07 abril 2007

La chilenita

Otra vez llego tarde al restaurante, todos los sitios están ocupados; ni modo, tendré que esperar pacientemente a que se desocupe una mesa para almorzar. Cinco minutos de pie a la entrada y me convierto literalmente en un sandwich ejecutivo, sólo que en lugar de rebanadas de pan, me veo atrapado entre el sol que ataladra mi cabeza y el bochorno del mediodia que empieza a trepar por mis zapatos, envolviéndome cual jamón a enrrollado. Maldición, ninguna mesa parece acabar.

Un par de chicas y un muchacho llegan y se paran a mi lado, buscan un sitio, como yo. Me espera una tarde pesada y lo único que quiero es almorzar de inmediato para regresar a la oficina cuanto antes.

Una pareja se levanta, los veo salir y espero a que la tía que atiende el local limpie la mesa para poderme sentar. Me confío, las chicas del costado aprovechan mi descuido, se hacen las tercias y se sientan a la prepo en el que sería mi lugar... aquel que estuve esperando por más de diez minutos bajo el ignívomo sol que azota miraflores cada verano a la una cruzando la pista; casi como canta el vals. No estoy de ánimos para discutir con ese par de brujas, sostengo un instante la mirada de la tía que ha sido testigo de la maniobra y espero solucione, como debe, aquella transgresión: que se acerque a la mesa donde se han sentado ese par de pendejas con su amigo y los mande a volar. Puedo ver a la tía haciendo un rápido cálculo mental: tres pagan más que uno, problema resuelto... la casa gana. La tía finge buscar algo en sus bolsillos, baja la mirada, da mediavuelta y desaparece en la cocina.
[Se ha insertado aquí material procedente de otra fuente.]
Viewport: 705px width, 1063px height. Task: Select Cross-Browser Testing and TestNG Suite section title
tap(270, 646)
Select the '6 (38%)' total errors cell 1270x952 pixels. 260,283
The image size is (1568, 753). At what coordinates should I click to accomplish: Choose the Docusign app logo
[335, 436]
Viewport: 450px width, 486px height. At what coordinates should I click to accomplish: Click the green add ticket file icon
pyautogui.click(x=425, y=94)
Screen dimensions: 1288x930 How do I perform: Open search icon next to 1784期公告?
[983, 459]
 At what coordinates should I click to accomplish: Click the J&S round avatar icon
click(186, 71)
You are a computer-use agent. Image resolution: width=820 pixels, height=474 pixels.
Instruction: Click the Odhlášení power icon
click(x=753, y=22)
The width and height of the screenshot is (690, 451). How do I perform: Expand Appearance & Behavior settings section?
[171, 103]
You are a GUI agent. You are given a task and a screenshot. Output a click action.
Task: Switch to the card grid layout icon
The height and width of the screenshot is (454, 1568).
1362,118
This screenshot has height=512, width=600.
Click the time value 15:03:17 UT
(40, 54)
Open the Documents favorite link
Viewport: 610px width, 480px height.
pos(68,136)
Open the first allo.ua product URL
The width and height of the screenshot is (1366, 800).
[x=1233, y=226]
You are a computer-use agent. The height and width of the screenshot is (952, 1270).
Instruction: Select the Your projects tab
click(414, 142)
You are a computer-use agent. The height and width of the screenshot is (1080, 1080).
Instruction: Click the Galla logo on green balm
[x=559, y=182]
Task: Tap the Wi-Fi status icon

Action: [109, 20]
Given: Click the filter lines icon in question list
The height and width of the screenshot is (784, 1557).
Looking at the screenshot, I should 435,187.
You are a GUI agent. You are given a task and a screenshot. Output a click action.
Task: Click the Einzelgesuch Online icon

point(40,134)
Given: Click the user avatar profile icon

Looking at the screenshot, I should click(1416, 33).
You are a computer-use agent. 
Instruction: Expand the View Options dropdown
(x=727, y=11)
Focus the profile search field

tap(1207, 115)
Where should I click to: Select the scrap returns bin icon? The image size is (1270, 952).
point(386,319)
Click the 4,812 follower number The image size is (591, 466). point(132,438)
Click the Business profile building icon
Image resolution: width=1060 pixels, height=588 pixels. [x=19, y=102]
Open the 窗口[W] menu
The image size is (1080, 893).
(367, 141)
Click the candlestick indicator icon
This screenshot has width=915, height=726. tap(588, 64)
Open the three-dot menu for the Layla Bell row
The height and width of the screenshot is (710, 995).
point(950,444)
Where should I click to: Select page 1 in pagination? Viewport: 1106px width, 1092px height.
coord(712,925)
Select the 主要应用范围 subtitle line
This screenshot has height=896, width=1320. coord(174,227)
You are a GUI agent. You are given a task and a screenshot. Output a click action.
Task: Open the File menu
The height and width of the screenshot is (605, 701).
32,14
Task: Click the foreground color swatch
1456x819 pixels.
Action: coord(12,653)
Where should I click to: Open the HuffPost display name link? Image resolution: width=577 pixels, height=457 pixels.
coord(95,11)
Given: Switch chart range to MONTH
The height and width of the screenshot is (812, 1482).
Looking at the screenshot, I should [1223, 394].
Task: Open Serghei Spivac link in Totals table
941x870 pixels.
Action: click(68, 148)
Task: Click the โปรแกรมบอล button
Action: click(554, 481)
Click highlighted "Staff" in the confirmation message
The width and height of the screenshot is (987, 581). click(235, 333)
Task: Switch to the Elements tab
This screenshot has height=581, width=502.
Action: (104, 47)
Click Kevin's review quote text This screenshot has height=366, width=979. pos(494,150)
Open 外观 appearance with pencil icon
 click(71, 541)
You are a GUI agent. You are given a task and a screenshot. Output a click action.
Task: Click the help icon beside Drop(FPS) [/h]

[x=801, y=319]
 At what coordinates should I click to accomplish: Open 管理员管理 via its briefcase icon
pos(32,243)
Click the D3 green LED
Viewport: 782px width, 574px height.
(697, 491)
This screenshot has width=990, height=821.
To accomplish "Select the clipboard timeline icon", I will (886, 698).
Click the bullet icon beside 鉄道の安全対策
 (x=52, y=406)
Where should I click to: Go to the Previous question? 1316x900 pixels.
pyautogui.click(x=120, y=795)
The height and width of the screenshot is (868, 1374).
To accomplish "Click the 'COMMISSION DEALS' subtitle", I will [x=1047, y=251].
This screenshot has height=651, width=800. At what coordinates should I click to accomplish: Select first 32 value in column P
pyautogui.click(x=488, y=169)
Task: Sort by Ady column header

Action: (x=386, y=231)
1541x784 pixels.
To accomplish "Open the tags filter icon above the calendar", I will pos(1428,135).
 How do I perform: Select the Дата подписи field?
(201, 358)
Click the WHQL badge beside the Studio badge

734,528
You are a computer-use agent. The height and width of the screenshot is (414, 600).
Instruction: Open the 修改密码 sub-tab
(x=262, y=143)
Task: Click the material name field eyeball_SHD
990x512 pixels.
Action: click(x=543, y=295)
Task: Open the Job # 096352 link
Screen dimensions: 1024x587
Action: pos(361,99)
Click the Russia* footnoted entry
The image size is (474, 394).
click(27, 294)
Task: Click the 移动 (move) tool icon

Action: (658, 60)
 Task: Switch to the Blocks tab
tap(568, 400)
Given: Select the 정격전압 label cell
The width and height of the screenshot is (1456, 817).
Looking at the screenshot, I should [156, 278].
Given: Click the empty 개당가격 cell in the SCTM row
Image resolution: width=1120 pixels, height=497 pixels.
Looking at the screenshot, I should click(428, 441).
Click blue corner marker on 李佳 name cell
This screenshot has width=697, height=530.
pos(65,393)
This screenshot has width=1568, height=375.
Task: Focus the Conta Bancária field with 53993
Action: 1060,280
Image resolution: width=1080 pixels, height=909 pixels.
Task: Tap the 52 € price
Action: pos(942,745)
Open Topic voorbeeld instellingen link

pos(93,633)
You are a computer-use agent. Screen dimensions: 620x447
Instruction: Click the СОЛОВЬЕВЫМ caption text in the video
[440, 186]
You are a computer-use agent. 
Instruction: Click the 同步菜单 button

Debí verlo venir... vieja de mierda, conchesumadre, siete años almorzando en este lugar y así me paga; ya fuiste -pienso.

Tomo mi celular y veo la hora, llevo quince minutos bajo el sol, me siento perturbado, la corbata me asfixia y lo único que deseo es salir corriendo de ahí: ahora sí se van todos al carajo.

Decido llevarme mis flujos futuros a otro lugar, a cualquier otro lugar, y me hago la promesa de no volver a pisar ese nido de sonrisas hipócritas nunca jamás... aunque en ningún otro sitio de por ahí cocinen tan bien; putamadre, me odio por esa promesa.

Recuerdo que en un principio empecé a ir donde la tía no tanto por su comida como por las chicas que atendían el lugar, dos flaquitas hijas de la dueña que estaban fuertes y contagiaban su alegría entre los comensales. Recuerdo esos veranos con nostalgia, todos los caseritos llegábamos puntuales y si nos atendía Carolita, pues teníamos dos buenos motivos para sonreir: el izquierdo y el derecho. Y si nos atendía Teresa, el clima era el mismo pero más fresa. En fin, como los perros de Pavlov, fuimos condicionados a reaccionar, fundamentalmente, a esos dos grandes estímulos. Fue así que después de un adiestramiento de dos años pasamos de babear por las hermanas Goyzueta a babear por la comida; y cuando las hermanas dejaron de ayudar a mamá en el negocio, pues nadie podía ya distinguir si continuábamos almorzando allí por la comida o por el fantasma de las hermanas que aún rondaba el comedor.

Regreso a mi incomoda situación. Abandono el lugar y bajo dos cuadras por Petit Thouars rumbo a Aramburú en busca de nuevos sabores y fantasmas. No veo nada bueno. Cruzo a la acera de enfrente, hay un nuevo local. Una señora vestida de cheff me invita a pasar: Arriba hay sitio -me dice-. Imagino que debe hacer un calor de los demonios allá arriba, después de todo, el aire caliente sube y desplaza al aire frio tierra abajo... o algo así... -me reprocho por pensar tantas tonterías-. Decido quedarme abajo, total, hay bastantes sitios y prefiero ver quienes pasan por ahi. Quien sabe, quizás reconozca algún rostro familiar, quizás un alma gemela que venga por mi camino o quizás a otro comensal que, como yo, esté huyendo del
espíritu mercantilista de la tía.

El salón se ilumina de súbito, reconozco una roja cabellera pasando tras de mi y subiendo las escaleras. Saluda a la dueña con familiaridad, revisa la carta y ordena. El espejo me devuelve una sonrisa burlona, la búsqueda terminó.